%%

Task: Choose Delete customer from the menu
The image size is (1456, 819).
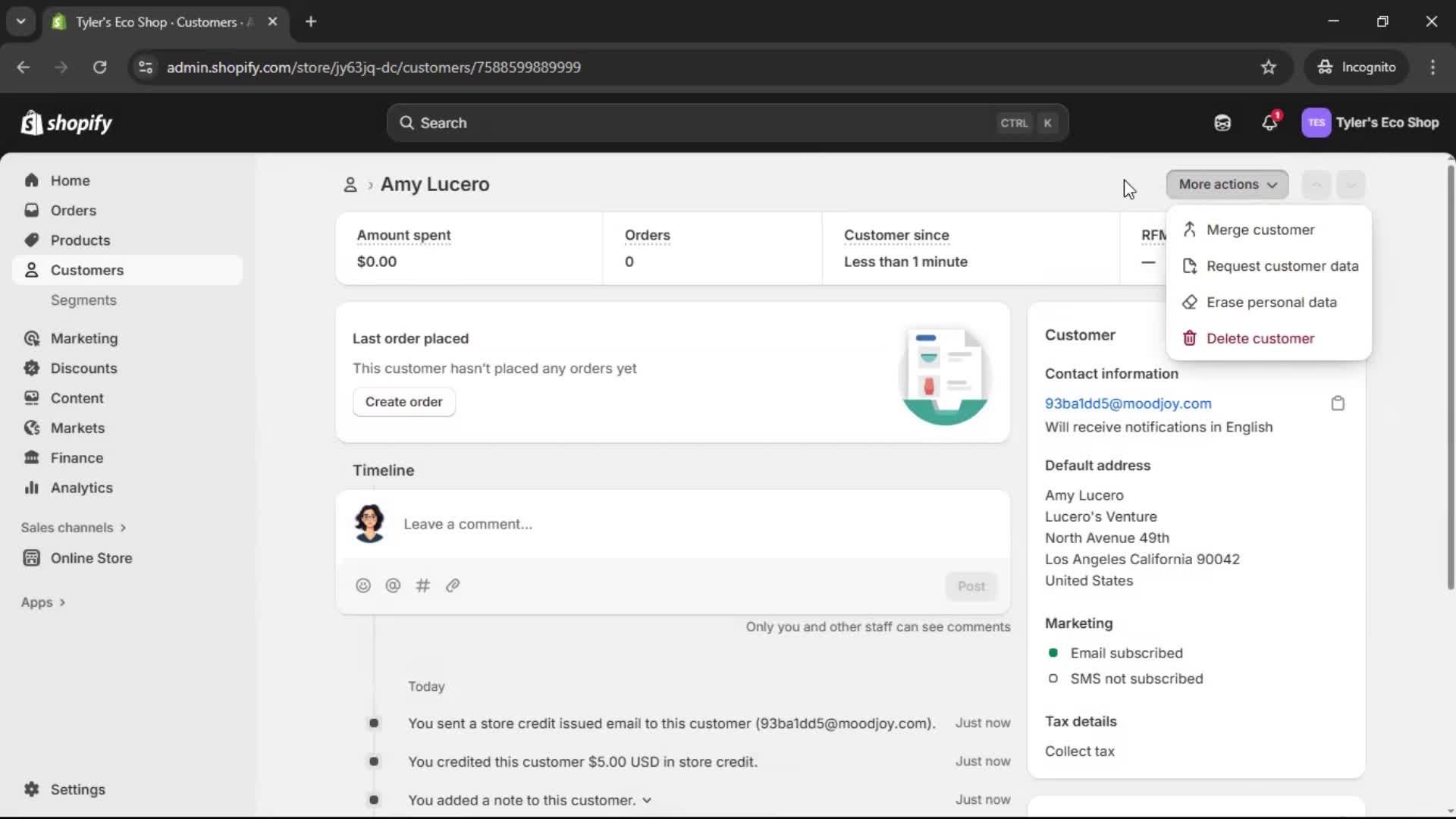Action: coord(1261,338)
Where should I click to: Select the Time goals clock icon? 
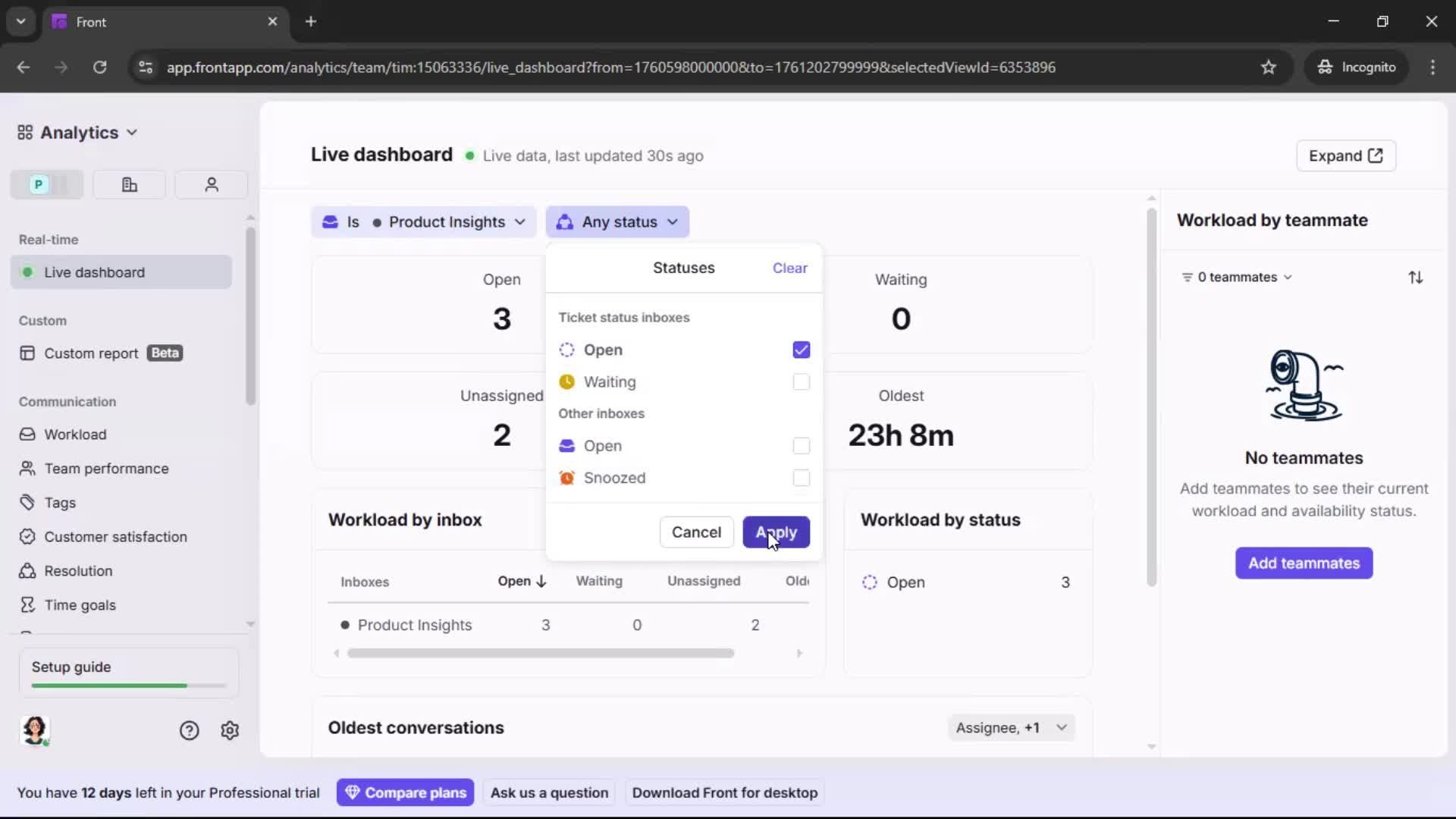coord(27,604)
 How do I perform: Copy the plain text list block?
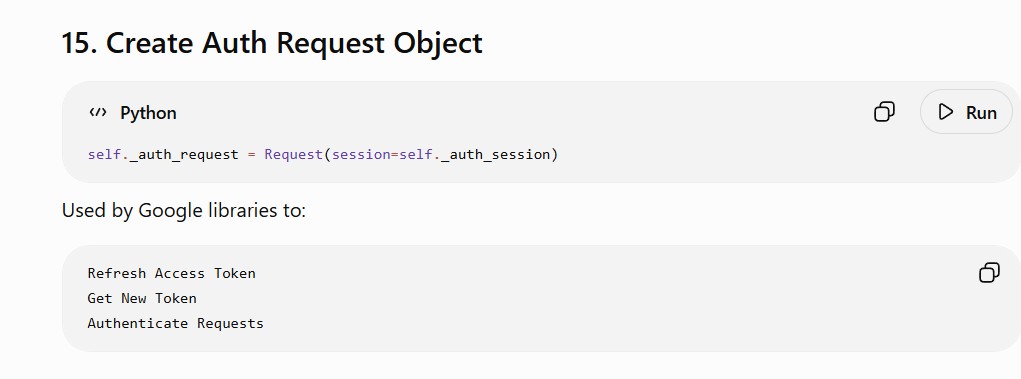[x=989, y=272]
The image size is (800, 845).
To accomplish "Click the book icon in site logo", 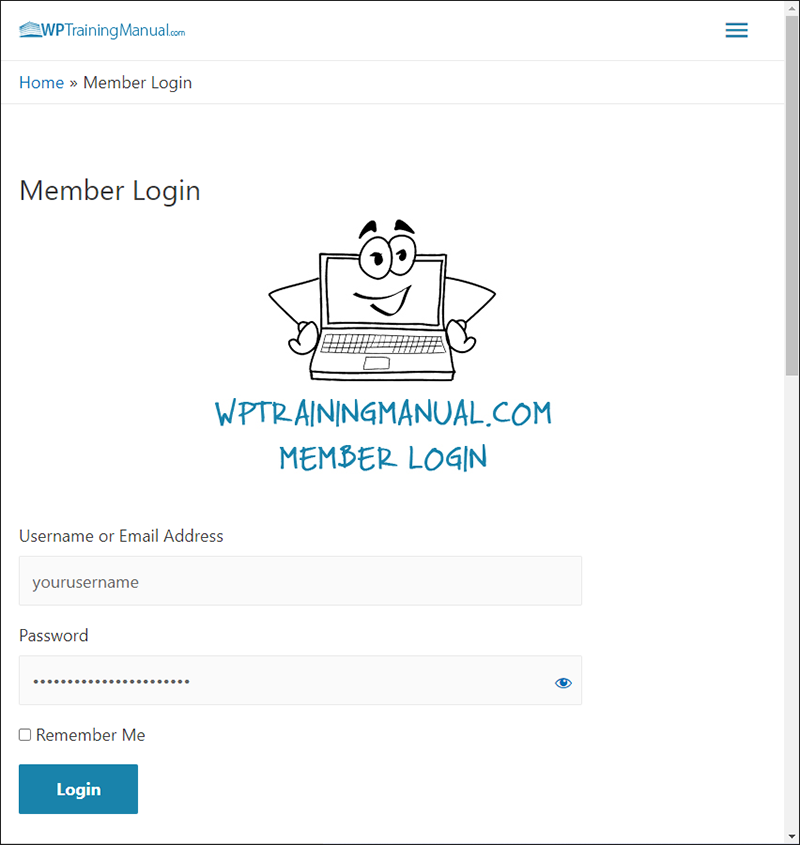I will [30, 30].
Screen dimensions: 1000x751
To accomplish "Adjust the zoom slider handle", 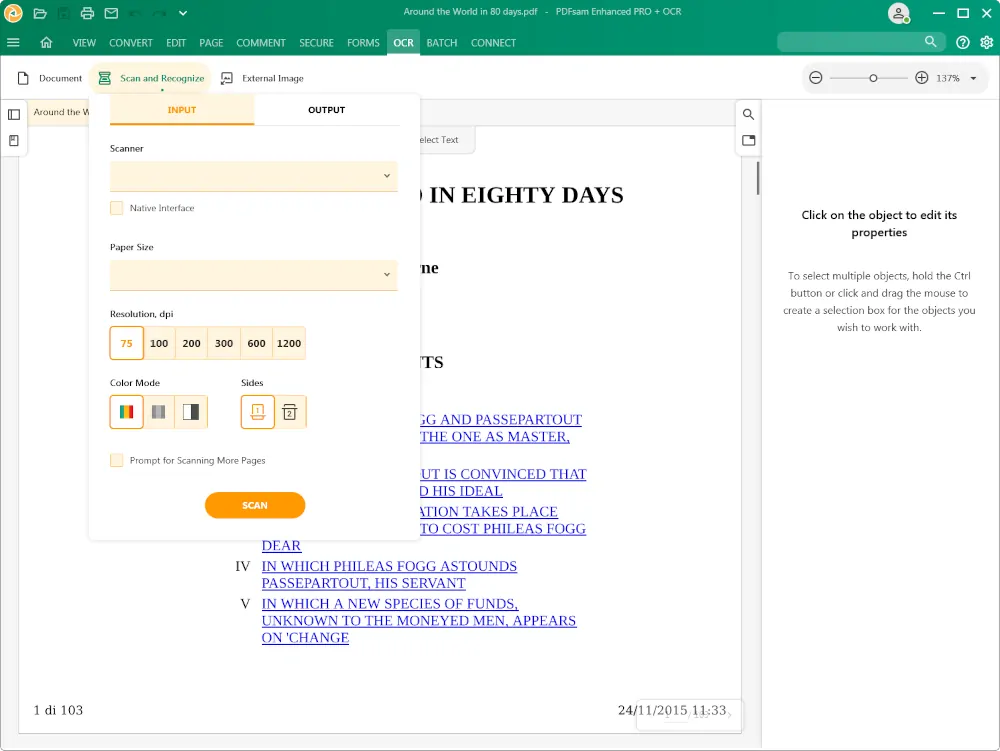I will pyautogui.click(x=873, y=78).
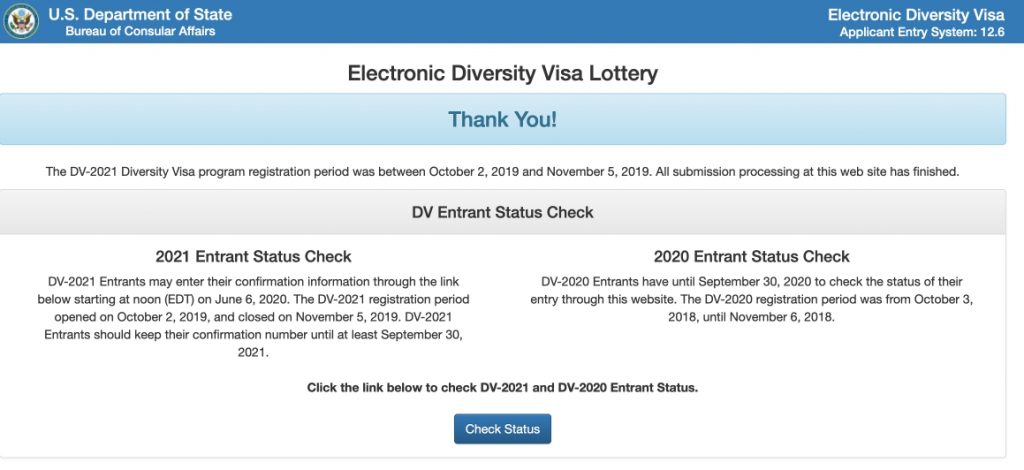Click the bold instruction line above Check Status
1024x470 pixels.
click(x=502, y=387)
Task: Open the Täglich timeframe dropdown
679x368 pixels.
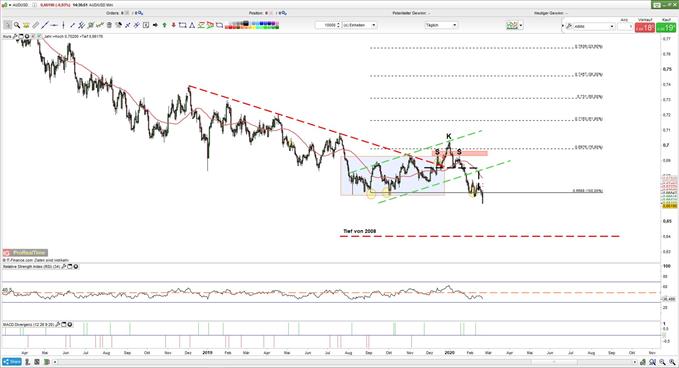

%%

### What to produce
Copy the entries exactly, from the line containing "Task: Open the Täglich timeframe dropdown" through the end of the entries, leaving out the pictures.

### Answer to the exercise
Task: Open the Täglich timeframe dropdown
679x368 pixels.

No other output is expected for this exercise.